I can't stand daylight.===
[1] Frase encaixada depois de ler uma outra crítica da obra, por Scott Esposito. Isso fica claro no livro e eu não havia comentado nesta postagem.
[2] Como o verdadeiro autor também escreve guias, resta a dúvida sobre o quanto do relato não será auto-biográfico. E pensando literariamente: quais os limites entre autor e personagem em uma obra explicitamente auto-biográfica ou outra que não se pretende assim. Qual a parcela de auto-biografia de todo o relato? Alguma vez conseguiremos ser ainda que um pouco imparciais ao escrever um livro, ou principalmente, ao escrever-mo-los em primeira pessoa?

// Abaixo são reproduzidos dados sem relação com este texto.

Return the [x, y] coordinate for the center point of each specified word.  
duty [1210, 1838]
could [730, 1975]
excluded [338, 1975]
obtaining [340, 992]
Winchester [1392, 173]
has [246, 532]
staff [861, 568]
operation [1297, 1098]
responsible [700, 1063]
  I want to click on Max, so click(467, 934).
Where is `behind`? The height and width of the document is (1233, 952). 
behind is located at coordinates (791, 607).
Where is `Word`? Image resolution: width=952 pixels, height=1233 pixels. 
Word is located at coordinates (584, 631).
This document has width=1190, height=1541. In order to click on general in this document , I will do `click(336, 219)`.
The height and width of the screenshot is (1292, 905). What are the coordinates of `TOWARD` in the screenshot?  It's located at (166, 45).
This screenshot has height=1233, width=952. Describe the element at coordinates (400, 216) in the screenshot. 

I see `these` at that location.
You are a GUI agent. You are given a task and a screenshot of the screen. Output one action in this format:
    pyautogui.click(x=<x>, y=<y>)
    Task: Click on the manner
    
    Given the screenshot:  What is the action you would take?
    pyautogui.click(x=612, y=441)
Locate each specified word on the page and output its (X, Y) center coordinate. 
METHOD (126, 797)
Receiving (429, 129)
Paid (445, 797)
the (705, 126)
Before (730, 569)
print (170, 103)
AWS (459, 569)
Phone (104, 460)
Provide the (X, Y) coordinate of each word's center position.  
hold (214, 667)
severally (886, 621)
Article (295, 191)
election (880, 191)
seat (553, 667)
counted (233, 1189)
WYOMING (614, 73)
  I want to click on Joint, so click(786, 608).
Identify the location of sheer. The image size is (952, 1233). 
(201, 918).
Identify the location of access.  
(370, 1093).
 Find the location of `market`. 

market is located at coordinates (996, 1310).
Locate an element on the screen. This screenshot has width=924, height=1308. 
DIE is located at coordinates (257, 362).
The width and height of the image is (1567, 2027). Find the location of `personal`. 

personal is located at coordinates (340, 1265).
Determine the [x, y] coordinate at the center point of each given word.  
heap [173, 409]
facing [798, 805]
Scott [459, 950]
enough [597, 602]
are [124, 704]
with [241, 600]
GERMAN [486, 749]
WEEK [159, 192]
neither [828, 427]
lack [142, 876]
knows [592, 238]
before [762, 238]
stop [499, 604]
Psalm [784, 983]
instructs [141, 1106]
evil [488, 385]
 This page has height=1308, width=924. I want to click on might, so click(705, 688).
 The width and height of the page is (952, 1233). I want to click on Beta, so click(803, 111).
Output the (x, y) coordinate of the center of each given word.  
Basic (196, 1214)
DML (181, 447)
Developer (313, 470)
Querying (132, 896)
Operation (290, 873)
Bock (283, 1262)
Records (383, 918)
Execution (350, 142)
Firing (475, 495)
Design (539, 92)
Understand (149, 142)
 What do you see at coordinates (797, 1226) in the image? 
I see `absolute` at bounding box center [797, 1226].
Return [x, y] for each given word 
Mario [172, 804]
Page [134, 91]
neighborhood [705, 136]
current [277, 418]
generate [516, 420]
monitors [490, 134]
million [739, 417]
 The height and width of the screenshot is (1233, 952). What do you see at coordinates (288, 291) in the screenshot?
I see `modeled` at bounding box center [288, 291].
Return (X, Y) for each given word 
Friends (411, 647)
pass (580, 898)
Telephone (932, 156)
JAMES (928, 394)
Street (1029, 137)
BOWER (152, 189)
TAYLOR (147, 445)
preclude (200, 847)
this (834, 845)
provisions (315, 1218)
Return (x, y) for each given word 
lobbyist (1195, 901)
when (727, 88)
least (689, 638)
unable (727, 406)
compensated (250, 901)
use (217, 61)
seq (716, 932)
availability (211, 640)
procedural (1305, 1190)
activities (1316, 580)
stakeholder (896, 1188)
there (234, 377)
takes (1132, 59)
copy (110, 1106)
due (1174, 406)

Por que é mais difícil escrever uma obra de ficção em primeira pessoa do que em terceira? Para nos dar a precisa imagem do personagem, não precisa ser o autor, um ator? Não precisará transformar-se no personagem para se fazer crível? (Sobre este assunto dá-me agora um pouco de medo do João Ubaldo à época em que ele escreveu "O diário do farol")
[3] Outra crítica diz que as duas partes do livro consistem provavelmente nos dois últimos segundos de vida do narrador e que isso soa plausível. É fato que a questão da morte está relacionada ao fim do livro e que às vezes se tenha a impressão de que a garota que o espera esteja de um "outro lado da vida". Mas não penso que isso fique claro e acho que a teoria dos dois segundos é assaz especulativa e não me transparece em absoluto na leitura da obra. De fato, é uma discussão irrelevante.
[4] Scott Esposito, em sua crítica encontrada em [1] diz exatamente que o livro deve ser lido e relido. Confesso que comecei a escrever esta postagem quando havia terminado de ler o livro, mas cheguei praticamente a relê-lo inteiro para terminá-la (enquanto estive de férias na Tunísia) e ainda voltei nele algumas vezes para tentar clarear melhor esta postagem.